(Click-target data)
★ ★ ★
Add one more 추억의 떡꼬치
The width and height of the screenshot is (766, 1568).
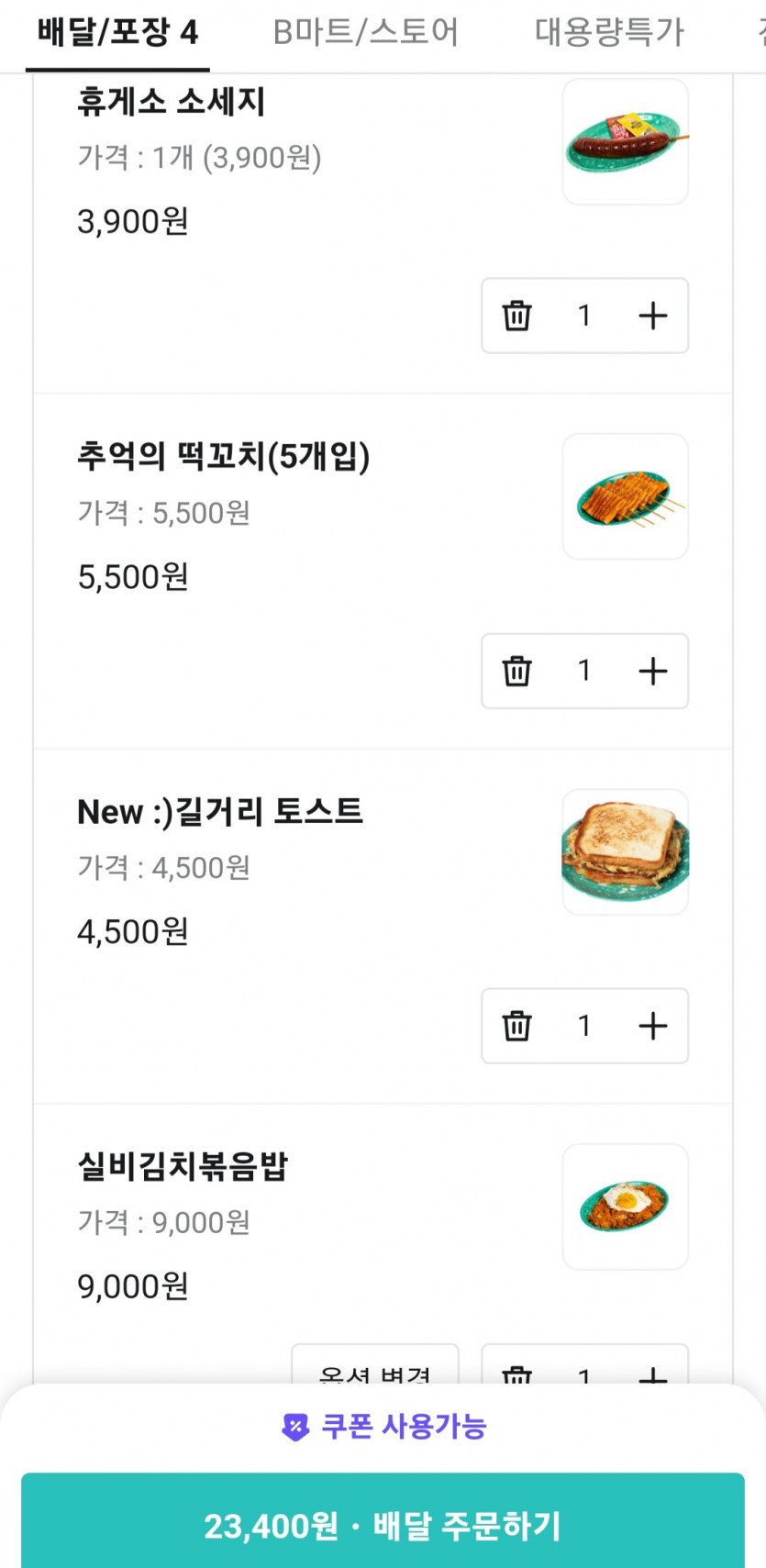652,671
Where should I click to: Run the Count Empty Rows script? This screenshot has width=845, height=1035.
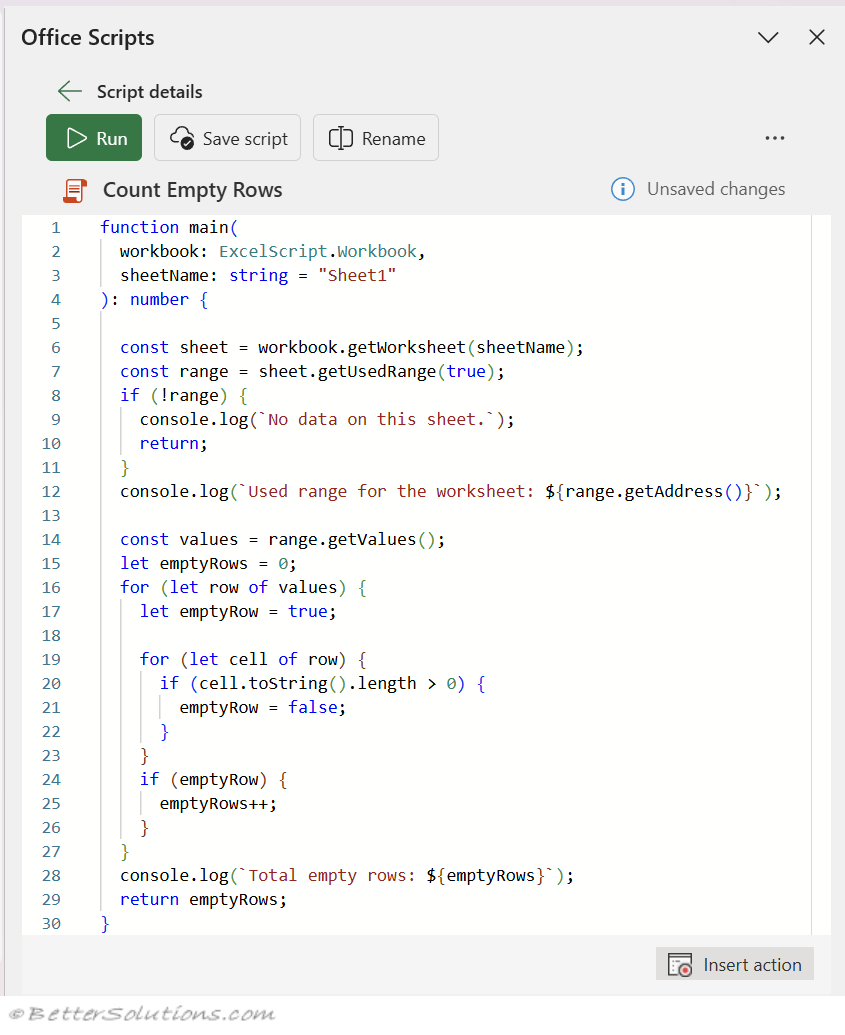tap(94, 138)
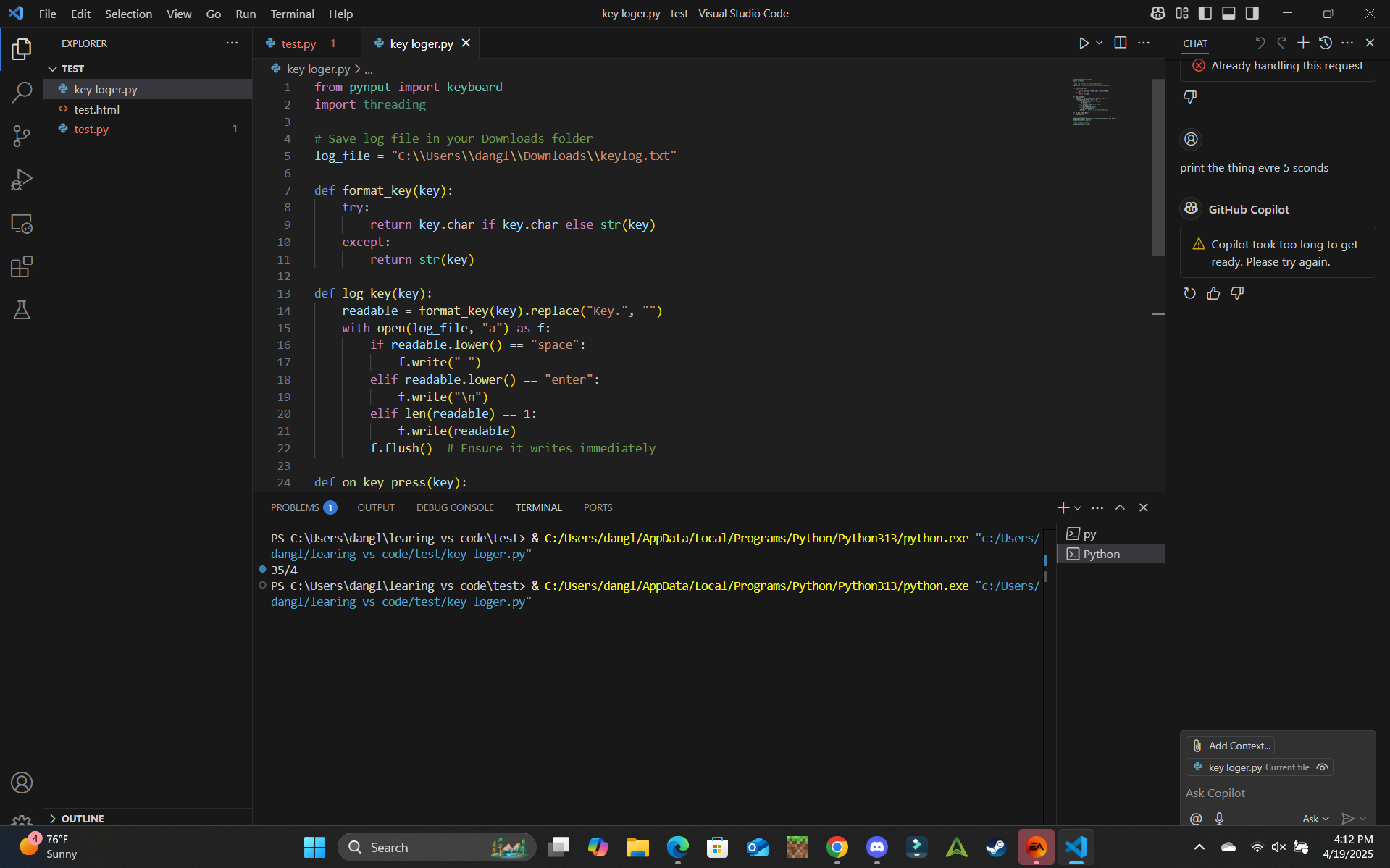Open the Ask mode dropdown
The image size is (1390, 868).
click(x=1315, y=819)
★ ★ ★
• WRITTEN REQUEST
Revise the items above by replacing each "screenshot" with "image" and leaving everything else unchanged. Leave the pictures out of your answer.

• SOLUTION TO THIS EXERCISE
Add one more 추억의 떡꼬치
The width and height of the image is (766, 1568).
652,671
Where should I click to: Run the Count Empty Rows script? This image has width=845, height=1035.
tap(94, 138)
Open the Ask mode dropdown
The image size is (1390, 868).
click(x=1315, y=819)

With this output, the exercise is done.